=== DATASET RECORDS ===
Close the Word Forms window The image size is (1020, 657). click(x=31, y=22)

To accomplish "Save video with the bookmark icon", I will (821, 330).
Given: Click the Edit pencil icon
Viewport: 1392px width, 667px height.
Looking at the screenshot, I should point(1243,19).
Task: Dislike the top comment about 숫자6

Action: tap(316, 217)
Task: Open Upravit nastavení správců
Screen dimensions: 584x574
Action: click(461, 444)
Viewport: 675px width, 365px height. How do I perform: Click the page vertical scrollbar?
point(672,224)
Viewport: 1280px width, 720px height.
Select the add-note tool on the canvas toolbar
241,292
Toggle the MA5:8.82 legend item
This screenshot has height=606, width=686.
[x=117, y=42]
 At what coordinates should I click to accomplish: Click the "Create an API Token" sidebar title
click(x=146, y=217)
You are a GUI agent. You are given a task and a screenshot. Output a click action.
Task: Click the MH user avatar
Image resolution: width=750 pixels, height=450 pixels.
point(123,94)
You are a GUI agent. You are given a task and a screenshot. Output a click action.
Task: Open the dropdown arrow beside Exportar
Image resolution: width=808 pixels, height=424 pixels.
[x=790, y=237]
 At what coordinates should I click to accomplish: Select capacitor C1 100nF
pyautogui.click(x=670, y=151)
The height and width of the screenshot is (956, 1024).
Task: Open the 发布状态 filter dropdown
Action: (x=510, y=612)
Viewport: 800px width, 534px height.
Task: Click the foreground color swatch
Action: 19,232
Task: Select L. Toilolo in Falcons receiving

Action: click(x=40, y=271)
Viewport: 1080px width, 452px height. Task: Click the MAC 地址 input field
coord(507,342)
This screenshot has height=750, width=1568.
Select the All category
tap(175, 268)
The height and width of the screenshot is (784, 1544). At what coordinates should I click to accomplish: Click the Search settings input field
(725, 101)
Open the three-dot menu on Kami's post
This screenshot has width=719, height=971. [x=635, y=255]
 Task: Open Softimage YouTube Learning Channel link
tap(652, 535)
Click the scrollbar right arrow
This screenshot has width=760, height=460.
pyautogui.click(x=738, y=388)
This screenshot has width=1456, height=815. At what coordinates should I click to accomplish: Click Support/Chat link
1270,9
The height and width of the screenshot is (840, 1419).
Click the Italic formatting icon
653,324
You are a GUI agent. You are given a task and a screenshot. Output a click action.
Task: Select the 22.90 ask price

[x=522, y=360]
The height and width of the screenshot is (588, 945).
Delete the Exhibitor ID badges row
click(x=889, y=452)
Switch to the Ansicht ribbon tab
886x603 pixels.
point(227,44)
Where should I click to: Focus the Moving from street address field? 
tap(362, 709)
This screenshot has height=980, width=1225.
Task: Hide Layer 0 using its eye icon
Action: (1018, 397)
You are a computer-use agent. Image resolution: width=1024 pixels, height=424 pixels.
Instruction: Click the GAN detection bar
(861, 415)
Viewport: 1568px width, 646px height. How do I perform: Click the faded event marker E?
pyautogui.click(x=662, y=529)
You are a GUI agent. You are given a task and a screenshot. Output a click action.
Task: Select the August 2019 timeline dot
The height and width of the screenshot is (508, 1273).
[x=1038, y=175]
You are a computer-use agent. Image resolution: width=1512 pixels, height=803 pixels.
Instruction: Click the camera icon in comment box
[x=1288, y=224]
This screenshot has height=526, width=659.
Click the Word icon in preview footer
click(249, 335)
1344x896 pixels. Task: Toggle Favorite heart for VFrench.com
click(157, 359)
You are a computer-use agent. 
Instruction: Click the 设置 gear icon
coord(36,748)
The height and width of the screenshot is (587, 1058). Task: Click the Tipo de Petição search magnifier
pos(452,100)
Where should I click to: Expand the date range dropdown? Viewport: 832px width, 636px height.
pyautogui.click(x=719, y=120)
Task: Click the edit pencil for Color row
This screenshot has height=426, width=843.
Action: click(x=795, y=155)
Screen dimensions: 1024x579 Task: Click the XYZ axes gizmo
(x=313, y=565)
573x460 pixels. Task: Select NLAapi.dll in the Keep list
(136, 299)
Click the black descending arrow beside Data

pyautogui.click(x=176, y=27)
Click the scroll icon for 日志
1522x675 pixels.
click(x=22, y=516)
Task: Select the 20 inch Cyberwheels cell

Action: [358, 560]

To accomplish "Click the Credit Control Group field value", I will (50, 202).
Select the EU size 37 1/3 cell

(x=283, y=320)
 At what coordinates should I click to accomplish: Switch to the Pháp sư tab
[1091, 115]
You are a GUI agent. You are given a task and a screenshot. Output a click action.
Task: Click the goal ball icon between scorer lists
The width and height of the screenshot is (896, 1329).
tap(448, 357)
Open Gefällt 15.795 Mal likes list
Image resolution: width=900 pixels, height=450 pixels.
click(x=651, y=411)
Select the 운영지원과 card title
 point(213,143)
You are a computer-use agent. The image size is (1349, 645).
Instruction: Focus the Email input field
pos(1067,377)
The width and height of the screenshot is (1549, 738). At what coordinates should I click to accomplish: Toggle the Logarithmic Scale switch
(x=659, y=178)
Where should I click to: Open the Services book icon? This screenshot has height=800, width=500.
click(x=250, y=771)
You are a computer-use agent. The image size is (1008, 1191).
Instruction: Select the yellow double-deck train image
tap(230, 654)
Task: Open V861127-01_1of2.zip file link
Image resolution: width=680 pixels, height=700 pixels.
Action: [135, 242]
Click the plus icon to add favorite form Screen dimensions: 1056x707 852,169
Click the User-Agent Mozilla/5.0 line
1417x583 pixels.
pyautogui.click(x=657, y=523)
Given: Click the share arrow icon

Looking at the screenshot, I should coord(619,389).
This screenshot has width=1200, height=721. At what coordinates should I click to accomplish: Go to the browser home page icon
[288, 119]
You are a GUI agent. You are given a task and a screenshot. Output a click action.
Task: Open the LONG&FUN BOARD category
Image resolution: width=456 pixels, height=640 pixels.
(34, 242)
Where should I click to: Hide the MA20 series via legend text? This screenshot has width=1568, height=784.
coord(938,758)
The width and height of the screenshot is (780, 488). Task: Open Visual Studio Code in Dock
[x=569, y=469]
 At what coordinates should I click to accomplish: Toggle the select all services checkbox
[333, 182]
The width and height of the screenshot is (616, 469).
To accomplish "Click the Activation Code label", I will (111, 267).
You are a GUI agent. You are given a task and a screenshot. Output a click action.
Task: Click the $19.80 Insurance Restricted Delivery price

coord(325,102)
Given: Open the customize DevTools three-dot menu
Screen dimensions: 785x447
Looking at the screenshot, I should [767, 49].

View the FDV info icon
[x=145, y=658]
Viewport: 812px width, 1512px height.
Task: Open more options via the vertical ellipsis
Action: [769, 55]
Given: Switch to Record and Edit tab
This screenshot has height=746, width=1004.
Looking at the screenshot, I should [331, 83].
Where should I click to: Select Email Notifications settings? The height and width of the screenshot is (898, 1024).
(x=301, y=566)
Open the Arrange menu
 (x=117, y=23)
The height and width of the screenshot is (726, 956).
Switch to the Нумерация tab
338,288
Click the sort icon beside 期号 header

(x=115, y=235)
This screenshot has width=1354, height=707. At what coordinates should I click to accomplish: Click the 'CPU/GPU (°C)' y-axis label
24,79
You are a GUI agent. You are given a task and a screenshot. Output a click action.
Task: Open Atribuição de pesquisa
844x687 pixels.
===
What is needed is every line of the records above that contains the word "pencil".

RESULT OF THIS EXERCISE
Given: Click the Edit pencil icon
Task: Click the edit pencil for Color row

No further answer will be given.